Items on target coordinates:
------
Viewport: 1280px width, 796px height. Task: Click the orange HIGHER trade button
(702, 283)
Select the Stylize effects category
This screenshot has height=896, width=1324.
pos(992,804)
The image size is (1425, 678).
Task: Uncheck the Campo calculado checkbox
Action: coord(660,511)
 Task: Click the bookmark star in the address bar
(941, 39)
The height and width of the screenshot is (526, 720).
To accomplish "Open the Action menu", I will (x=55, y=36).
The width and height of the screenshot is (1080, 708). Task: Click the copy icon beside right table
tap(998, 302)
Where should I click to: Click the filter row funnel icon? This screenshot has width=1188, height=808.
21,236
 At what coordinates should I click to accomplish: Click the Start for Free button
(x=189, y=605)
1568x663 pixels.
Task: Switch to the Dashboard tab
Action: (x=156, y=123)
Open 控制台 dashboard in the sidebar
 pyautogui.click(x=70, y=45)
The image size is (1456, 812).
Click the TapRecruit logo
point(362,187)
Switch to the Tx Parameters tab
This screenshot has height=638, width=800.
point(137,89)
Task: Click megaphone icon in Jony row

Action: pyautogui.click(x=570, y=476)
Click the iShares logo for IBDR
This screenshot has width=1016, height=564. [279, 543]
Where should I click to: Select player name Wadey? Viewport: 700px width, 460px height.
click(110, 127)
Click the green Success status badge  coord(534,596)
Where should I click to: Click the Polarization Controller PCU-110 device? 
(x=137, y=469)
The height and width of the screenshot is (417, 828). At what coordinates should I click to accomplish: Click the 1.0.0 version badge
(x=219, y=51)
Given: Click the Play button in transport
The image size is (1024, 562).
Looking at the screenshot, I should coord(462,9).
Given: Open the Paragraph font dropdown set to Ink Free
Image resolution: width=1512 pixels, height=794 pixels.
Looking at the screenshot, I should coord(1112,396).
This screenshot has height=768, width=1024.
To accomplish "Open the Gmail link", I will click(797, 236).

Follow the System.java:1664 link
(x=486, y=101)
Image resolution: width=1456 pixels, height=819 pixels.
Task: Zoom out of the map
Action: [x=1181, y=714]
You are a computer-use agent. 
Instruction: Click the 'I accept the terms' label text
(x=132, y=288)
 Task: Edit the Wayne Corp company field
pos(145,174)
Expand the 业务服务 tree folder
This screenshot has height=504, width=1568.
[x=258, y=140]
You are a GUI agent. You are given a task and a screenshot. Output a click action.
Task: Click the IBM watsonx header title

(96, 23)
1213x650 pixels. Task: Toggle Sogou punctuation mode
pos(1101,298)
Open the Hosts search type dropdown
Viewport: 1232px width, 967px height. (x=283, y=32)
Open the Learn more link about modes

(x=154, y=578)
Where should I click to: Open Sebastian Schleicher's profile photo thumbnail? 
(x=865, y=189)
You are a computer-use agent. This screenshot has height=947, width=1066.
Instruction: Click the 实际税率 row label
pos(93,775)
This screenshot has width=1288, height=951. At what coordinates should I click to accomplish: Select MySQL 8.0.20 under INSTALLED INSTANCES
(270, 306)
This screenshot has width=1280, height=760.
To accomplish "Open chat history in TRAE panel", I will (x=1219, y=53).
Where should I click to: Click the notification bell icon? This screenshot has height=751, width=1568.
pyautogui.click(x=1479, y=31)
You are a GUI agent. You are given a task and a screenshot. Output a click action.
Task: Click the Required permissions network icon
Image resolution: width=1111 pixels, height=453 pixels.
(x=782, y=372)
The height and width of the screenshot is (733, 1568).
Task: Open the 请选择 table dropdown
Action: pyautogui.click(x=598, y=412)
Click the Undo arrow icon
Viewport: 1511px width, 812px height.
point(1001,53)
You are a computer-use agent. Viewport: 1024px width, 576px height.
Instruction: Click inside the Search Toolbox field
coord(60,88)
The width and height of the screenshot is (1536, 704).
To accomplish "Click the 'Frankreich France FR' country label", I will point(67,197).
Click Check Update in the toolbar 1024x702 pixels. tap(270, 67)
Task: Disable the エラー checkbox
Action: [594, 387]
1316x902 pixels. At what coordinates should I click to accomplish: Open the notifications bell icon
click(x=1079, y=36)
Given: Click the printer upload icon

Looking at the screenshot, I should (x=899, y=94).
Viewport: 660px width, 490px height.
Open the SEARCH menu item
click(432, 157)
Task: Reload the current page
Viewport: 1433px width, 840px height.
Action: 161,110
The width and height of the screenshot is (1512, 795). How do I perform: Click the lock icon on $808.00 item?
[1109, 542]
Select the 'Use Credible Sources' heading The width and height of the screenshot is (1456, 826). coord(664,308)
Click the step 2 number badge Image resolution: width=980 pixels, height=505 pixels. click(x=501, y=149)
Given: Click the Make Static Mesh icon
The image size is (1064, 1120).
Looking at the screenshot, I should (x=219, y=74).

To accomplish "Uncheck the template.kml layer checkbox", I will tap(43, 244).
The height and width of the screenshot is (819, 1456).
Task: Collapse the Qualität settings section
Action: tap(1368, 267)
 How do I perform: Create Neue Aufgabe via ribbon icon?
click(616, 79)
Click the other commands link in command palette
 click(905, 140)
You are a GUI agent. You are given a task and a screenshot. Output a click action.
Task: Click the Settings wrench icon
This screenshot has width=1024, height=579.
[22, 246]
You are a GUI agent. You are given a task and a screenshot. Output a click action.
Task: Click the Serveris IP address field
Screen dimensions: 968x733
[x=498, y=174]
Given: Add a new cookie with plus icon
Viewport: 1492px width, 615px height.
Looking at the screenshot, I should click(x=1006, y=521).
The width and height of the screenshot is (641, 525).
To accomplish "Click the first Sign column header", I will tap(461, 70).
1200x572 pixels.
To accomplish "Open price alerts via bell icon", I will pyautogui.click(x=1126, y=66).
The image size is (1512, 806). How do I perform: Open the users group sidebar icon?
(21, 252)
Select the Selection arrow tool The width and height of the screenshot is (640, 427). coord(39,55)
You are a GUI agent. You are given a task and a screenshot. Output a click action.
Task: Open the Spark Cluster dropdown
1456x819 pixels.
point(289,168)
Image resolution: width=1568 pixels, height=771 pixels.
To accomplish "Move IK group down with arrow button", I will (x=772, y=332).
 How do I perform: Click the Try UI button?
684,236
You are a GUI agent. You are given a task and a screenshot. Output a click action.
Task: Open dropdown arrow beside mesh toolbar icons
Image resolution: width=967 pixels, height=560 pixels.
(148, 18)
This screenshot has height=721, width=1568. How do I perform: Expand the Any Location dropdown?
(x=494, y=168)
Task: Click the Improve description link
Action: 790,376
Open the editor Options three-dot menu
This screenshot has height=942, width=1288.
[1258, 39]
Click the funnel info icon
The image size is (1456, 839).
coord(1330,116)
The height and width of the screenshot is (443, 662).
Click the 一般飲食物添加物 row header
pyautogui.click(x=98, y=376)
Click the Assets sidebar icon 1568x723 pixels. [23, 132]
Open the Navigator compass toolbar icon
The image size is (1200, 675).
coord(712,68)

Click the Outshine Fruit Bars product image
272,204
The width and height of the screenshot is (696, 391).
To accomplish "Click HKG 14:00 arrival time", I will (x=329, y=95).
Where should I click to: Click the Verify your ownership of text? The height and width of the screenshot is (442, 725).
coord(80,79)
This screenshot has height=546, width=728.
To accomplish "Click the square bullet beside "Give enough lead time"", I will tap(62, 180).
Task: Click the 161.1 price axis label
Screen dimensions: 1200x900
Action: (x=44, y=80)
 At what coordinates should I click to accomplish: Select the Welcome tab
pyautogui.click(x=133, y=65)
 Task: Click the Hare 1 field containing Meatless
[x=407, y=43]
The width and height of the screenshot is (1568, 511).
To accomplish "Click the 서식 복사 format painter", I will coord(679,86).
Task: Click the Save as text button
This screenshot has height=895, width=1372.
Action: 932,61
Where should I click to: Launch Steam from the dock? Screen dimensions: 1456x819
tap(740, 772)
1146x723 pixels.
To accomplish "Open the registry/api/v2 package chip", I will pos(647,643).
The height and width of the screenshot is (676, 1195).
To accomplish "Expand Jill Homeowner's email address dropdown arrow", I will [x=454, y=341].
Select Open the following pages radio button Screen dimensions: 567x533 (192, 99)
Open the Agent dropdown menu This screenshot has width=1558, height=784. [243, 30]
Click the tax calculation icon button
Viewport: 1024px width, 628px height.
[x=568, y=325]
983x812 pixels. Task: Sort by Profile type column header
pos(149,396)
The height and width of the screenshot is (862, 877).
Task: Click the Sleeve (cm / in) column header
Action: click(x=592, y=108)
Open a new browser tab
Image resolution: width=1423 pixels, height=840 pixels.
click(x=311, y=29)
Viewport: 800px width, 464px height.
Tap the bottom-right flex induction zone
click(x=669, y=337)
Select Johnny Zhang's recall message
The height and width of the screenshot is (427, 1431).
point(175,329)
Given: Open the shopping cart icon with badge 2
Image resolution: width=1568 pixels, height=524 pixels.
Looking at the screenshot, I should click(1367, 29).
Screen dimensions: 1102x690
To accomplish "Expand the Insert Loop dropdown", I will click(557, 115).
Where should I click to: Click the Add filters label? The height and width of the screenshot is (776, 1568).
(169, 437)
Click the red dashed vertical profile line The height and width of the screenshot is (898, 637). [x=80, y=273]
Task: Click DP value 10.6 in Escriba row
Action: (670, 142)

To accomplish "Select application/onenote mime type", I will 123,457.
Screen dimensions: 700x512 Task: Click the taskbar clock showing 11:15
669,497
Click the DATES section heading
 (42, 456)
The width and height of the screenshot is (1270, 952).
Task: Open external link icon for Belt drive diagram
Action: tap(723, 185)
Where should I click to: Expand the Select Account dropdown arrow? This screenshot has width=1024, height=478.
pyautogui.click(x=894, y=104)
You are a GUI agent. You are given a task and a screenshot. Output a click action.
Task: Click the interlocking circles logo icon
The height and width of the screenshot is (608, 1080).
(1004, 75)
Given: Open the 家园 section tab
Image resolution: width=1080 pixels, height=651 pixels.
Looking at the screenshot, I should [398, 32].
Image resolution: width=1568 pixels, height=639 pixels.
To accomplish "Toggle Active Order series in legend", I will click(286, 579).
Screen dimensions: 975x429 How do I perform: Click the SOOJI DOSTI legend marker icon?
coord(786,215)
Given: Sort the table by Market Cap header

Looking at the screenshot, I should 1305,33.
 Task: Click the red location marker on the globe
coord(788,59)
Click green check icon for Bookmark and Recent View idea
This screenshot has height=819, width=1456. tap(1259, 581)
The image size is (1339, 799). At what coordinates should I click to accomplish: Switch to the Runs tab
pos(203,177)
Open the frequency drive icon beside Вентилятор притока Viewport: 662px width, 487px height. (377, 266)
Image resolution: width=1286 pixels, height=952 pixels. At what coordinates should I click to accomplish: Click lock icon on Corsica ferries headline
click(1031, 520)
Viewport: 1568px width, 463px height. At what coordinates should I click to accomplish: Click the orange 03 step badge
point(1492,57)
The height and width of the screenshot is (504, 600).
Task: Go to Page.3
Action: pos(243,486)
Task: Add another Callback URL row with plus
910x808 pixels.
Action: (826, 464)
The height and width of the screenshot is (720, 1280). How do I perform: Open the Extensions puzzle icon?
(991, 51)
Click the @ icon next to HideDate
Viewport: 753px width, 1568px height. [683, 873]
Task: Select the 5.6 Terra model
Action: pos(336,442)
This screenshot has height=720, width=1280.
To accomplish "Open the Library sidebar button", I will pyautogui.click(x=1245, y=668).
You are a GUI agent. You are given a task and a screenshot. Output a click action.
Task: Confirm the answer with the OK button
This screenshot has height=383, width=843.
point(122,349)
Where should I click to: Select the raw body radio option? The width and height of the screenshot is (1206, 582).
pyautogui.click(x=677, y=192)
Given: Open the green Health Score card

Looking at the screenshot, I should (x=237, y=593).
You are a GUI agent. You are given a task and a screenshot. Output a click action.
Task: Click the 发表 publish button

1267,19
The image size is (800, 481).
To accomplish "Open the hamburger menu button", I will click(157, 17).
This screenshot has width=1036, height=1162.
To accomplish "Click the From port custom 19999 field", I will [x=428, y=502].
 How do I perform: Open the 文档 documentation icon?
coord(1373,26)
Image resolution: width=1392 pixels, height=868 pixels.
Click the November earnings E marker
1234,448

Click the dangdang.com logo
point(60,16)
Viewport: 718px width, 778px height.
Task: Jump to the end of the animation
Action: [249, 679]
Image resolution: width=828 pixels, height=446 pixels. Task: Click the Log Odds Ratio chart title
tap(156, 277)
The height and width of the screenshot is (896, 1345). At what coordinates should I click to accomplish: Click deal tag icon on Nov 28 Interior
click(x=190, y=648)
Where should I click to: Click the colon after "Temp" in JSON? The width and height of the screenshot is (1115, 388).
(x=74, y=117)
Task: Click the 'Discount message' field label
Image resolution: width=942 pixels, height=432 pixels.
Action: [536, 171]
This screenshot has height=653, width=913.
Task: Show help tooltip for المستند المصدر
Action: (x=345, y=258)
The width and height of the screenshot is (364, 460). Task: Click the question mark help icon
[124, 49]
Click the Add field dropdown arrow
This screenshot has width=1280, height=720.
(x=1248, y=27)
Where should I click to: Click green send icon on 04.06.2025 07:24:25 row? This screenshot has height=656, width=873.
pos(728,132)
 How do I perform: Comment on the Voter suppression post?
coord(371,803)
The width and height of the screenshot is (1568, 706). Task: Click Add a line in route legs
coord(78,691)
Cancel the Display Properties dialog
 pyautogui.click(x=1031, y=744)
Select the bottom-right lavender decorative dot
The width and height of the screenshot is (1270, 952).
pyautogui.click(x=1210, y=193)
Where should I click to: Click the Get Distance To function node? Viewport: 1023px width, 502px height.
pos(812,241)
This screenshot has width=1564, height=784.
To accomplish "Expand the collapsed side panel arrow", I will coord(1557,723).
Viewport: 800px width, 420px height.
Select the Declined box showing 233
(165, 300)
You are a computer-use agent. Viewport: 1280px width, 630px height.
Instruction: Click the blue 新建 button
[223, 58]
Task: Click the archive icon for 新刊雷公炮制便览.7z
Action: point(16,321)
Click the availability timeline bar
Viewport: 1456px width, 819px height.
------
What is asked:
Put the part of the items above that opens with the line containing "Given: Open the 家园 section tab" and closes with the line containing "This screenshot has height=819, width=1456." into a JSON list of strings. Give one string per line and leave out blank lines.

Exercise output:
[
  "Given: Open the 家园 section tab",
  "Image resolution: width=1080 pixels, height=651 pixels.",
  "Looking at the screenshot, I should [398, 32].",
  "Image resolution: width=1568 pixels, height=639 pixels.",
  "To accomplish \"Toggle Active Order series in legend\", I will click(286, 579).",
  "Screen dimensions: 975x429 How do I perform: Click the SOOJI DOSTI legend marker icon?",
  "coord(786,215)",
  "Given: Sort the table by Market Cap header",
  "Looking at the screenshot, I should 1305,33.",
  " Task: Click the red location marker on the globe",
  "coord(788,59)",
  "Click green check icon for Bookmark and Recent View idea",
  "This screenshot has height=819, width=1456. tap(1259, 581)"
]